What you will do:
Set out exactly every line of the entries below, starting at the line that holds "Amazon (234, 1001)" and stopping after the line that holds "電子保証の導入について (989, 1076)".

Task input:
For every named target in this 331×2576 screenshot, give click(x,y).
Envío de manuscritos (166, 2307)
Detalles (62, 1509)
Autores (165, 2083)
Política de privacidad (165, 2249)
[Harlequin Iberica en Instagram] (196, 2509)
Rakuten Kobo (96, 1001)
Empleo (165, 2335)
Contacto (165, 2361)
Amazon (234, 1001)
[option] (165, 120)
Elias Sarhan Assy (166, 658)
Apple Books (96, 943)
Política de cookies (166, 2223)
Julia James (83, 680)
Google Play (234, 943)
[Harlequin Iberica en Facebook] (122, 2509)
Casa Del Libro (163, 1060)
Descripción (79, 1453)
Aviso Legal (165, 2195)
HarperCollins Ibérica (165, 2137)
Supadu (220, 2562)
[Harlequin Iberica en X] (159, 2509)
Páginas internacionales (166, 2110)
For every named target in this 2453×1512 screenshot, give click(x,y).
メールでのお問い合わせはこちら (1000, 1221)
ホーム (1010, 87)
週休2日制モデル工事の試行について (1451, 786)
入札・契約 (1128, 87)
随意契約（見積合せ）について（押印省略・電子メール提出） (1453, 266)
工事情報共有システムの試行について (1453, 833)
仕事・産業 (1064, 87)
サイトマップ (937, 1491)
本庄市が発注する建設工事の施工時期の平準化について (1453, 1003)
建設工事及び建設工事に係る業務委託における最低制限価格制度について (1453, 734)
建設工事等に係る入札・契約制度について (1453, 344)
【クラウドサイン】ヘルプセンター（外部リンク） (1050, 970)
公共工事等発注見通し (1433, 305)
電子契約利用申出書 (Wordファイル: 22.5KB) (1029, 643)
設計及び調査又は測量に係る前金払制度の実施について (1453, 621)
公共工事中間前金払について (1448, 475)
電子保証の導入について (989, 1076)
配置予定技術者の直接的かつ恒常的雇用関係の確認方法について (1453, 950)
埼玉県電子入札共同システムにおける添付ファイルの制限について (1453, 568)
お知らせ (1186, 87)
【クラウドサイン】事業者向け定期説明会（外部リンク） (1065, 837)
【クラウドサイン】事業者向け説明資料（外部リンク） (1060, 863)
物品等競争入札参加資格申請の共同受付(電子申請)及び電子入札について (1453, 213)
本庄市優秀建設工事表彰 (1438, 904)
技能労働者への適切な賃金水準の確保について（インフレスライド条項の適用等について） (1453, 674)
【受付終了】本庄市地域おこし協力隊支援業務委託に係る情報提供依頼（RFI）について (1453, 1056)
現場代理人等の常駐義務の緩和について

The completed task:
Amazon (234, 1001)
[option] (165, 120)
Elias Sarhan Assy (166, 658)
Apple Books (96, 943)
Política de cookies (166, 2223)
Julia James (83, 680)
Google Play (234, 943)
[Harlequin Iberica en Facebook] (122, 2509)
Casa Del Libro (163, 1060)
Descripción (79, 1453)
Aviso Legal (165, 2195)
HarperCollins Ibérica (165, 2137)
Supadu (220, 2562)
[Harlequin Iberica en X] (159, 2509)
Páginas internacionales (166, 2110)
For every named target in this 2453×1512 screenshot, give click(x,y).
メールでのお問い合わせはこちら (1000, 1221)
ホーム (1010, 87)
週休2日制モデル工事の試行について (1451, 786)
入札・契約 (1128, 87)
随意契約（見積合せ）について（押印省略・電子メール提出） (1453, 266)
工事情報共有システムの試行について (1453, 833)
仕事・産業 (1064, 87)
サイトマップ (937, 1491)
本庄市が発注する建設工事の施工時期の平準化について (1453, 1003)
建設工事及び建設工事に係る業務委託における最低制限価格制度について (1453, 734)
建設工事等に係る入札・契約制度について (1453, 344)
【クラウドサイン】ヘルプセンター（外部リンク） (1050, 970)
公共工事等発注見通し (1433, 305)
電子契約利用申出書 (Wordファイル: 22.5KB) (1029, 643)
設計及び調査又は測量に係る前金払制度の実施について (1453, 621)
公共工事中間前金払について (1448, 475)
電子保証の導入について (989, 1076)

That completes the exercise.